Bu insanlara göre başarısızlık yeni şeyler denemeyi düşünmeye teşvik ediyor ve bunu da bir öğrenme fırsatı olarak değerlendiriyorlar.
Problem çözerken zorlanıyorlar ama zorlandıkça daha fazla çabalıyorlar.
Çünkü denedikçe gelişebileceklerini ve üstesinden gelebileceklerini düşünüyorlar.
Zihniyet teorisini sadece bir psikolojik kavram olarak görmek haksızlık olur.
Mesleki yönelim, meslekte devamlılık ve meslekte başarı-tatmin açısından da ele alınması ve önem verilmesi gerekiyor.
Çünkü meslek seçiminde sadece "neyi iyi yaptığımız"ı değil, "neyi öğrenmeye istekli olduğumuz"u da sorgularız.
Bu yüzden yönlendirme yaparken en çok "Neyin peşinden sıkılmadan vazgeçmeden koşabilirsin?" sorusunun cevabına dikkat ediyoruz.
Meslek danışmanlığındaki en önemli misyonumuz gencin sadece ilgi ve yeteneğini keşfetmesi değil, potansiyeline ve yapabileceğine olan inancını da geliştirmesi.
Sabit zihniyete sahip öğrenciler belirli alanlarda yeteneği olsa bile bunu kullanamıyorlar.
Denedikleri birçok alanda kendilerini yetersiz hissettikleri için sınırlandırıyorlar.
En ufak bir zorda hemen vazgeçiyor ve devam etmek istemiyorlar.
Diğer yandan gelişmiş zihniyete sahip öğrenciler yeniliğe ve gelişime sonuna kadar açık oluyorlar.
Zorlandığı alanlarda kendilerini zorlamaya ve denemeye devam ediyorlar.
Yeni becerileri öğrenebileceklerine inançları olduğundan daha geniş bir yelpazeden seçebiliyorlar.
Hata yaptıklarında bunun üzerinde daha fazla düşünme eğilimi ile hatayı düzeltebiliyor ya da tekrar etmiyorlar.
Çocuklarımızı hiçbir zaman sadece sonuç üzerinden değerlendirmemeliyiz.
Takdir ve ödüllendirmelerimizi deneme, sabır ve kararlılıkları üzerinden devam ettirmeliyiz.
"Benim çocuğu zeki ama tembel." sözüne defalarca şahit olduk ve duymaya da devam edeceğiz.

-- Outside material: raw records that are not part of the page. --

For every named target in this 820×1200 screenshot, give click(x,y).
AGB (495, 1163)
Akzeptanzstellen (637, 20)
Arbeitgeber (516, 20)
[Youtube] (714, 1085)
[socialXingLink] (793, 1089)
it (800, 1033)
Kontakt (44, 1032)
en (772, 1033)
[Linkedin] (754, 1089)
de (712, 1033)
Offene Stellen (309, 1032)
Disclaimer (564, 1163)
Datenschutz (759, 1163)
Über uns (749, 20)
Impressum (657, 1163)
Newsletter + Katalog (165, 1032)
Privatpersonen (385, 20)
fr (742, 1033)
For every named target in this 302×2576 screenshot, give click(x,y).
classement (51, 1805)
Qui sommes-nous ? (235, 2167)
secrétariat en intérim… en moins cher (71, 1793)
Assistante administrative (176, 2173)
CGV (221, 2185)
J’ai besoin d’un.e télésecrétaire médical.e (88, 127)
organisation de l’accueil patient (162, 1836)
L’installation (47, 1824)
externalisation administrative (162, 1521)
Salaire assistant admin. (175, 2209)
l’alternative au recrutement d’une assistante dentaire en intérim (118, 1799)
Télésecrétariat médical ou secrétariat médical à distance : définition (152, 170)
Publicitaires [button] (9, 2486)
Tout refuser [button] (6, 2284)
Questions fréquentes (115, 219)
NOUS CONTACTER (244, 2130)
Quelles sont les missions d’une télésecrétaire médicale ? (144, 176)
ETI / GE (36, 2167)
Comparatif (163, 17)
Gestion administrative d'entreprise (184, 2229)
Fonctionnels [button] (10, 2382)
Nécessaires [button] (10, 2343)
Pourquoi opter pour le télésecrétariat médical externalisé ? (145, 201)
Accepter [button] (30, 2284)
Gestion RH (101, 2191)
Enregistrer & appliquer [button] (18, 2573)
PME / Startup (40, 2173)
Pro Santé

Çünkü gelişime, yeniliğe ve farklılığa açık olmanın zekadan çok daha önemli ve değerli olduğunu bir türlü anlayamıyoruz.
Zihniyet teorisine göre çocuklarımızı doğru yaklaşımlarla yetiştirdiğimizde hayata 1-0 önde başlayabilirler.
Potansiyellerinin ve yeteneklerinin daha uzun vadede çaba gösterme ile ortaya çıkabileceğine ikna edebiliriz.
Başarısızlıkla başa çıkmayı, hata yapmanın sorun olmayacağını, hata yapa yapa kendilerini geliştirebileceklerini öğretmeliyiz.
Bu sayede daha bilinçli meslek tercihleri yapabilmelerini ve mesleklerinde başarılı olabilmelerini sağlayabiliriz.